_Task description:_ Although the listing below holds pictures, reproduce only its lines from the one containing "Instruction: Click the" through the last, exactly and without them.

_Data in this exercise:_

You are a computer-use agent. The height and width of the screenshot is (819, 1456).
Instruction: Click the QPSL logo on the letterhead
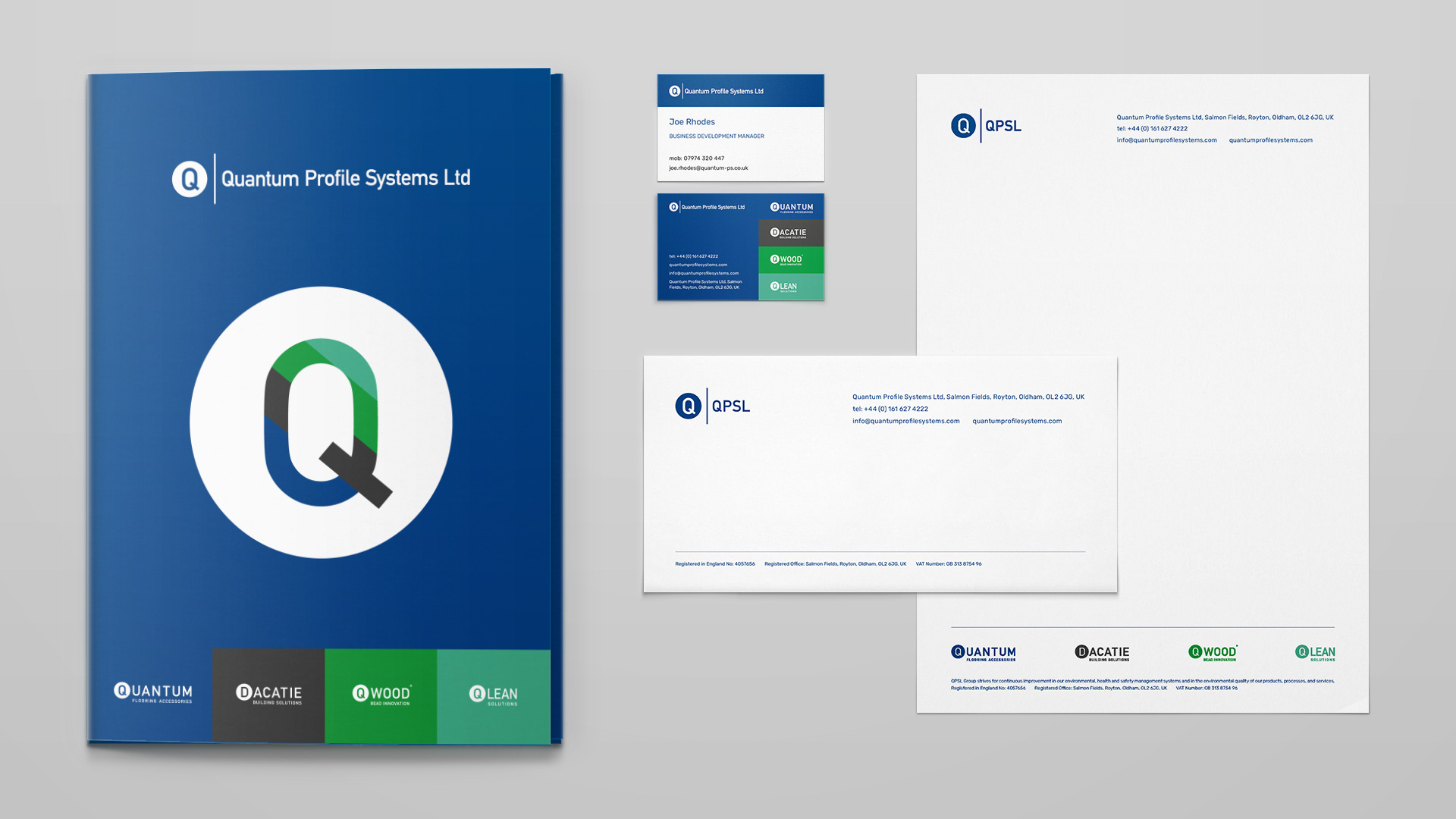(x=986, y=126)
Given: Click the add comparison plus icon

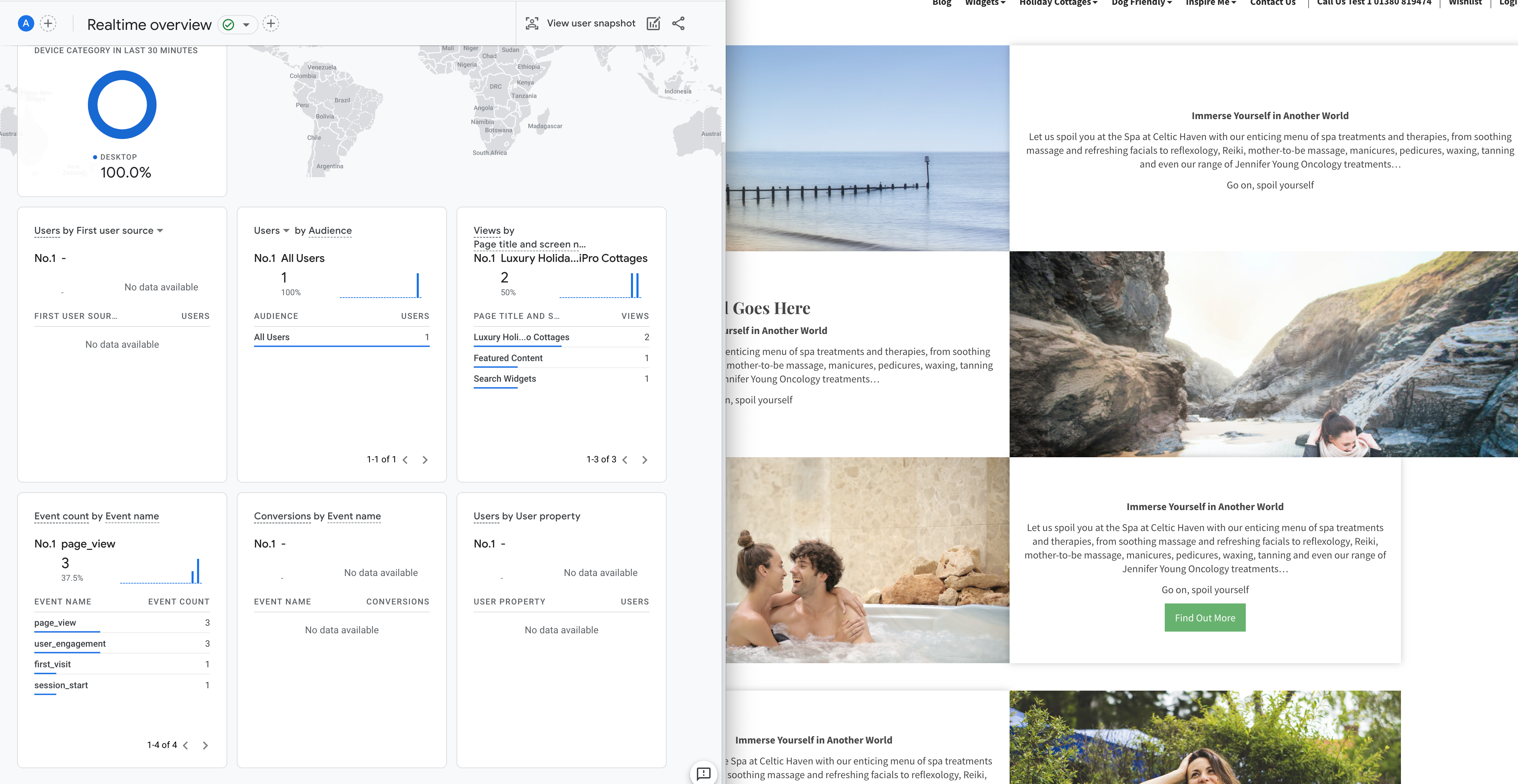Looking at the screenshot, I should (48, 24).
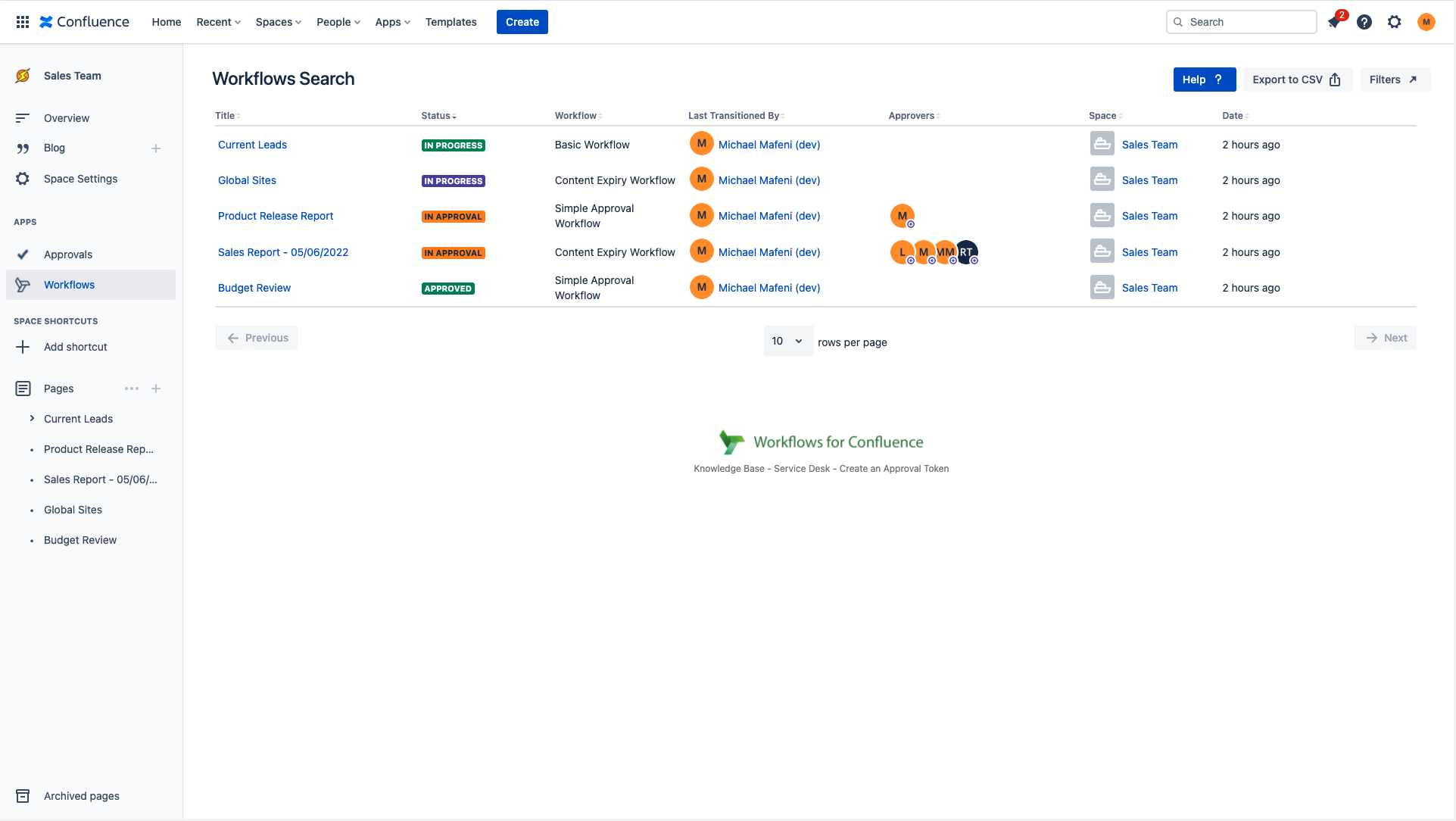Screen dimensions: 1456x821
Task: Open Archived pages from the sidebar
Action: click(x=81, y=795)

_Reply to the exercise:_
Instruction: Click the QPSL logo on the letterhead
(x=986, y=126)
Given: Click the add comparison plus icon

Looking at the screenshot, I should (48, 24).
Screen dimensions: 1456x821
Task: Open Archived pages from the sidebar
Action: click(x=81, y=795)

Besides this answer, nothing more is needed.